Debo decir que en más de diez años de estar inmerso en debates sobre seguridad ciudadana, en diversas latitudes, nunca había escuchado nada parecido. Pero doña Zoila (seudónimo atribuido por el periodista) no está loca. Un estudio recientemente citado por Time indicó que los accidentes viales se habían incrementado debido al descenso en los precios de la gasolina y al uso masivo de teléfonos por parte de los conductores. Nadie ha hecho los cálculos de cuánto se pierde por productividad gracias a la obsesión comunicativa propiciada por las facilidades que brindan los dispositivos móviles. Lo único, para Colombia, es que la Corte Constitucional –que dizque todo lo sabe– ya se pronunció contra la intención de algún empleador de regular el uso de los aparatos por parte de los empleados. Nadie sabe cuántas amistades y otros lazos se han desbaratado porque del otro lo único que existe son el bulto y dos pulgares machacantes.
Hace más de 130 años, el geógrafo alemán Alfred Hettner (1859-1941) pasó por Colombia y dejó testimonio de sus impresiones –en este caso bogotanas (Viaje por los Andes colombianos). En algunos párrafos se expresa con ironía sobre gente que no parece ir a ninguna parte, solo hacer corrillos para charlar; en otros se despacha con ira por la demora que supone hacer cualquier transacción, siempre mediada por intercambios verbales largos e inoficiosos. El rasgo es viejo; lo nuevo es la tecnología y la ubicuidad.

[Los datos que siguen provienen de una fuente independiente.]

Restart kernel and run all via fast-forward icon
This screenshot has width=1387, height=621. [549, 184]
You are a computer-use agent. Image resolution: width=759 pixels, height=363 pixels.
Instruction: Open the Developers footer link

El intelectual colombiano Nicolás Buenaventura escribió un libro sobre la importancia de la comunicación interpersonal para la constitución del tejido social (La importancia de hablar mierda, Apertura, 1993). Pero desde Esopo la humanidad sabe que la lengua es, a la vez, lo mejor y lo peor que hay en el mundo. El diálogo, la comunicación, la conversación, per se, no tienen el poder taumatúrgico que tantos charlatanes suelen atribuirles. Abunda la cháchara. Es frecuente que cuando dos personas hablan el único resultado sea dos monólogos. Y que en reuniones y conferencias medren las deposiciones y escaseen las exposiciones.
En el mundo académico está probado que hablar largo es fácil y que lo arduo y notable es hablar corto. Para hablar corto hay que saber; perorar con profusión lo hace cualquiera. En la vida diaria sabemos que muchas veces –Beckett dixit– nada comunica mejor que el silencio. Y la sabiduría enseña que la brevedad perdura: morales, proverbios, aforismos.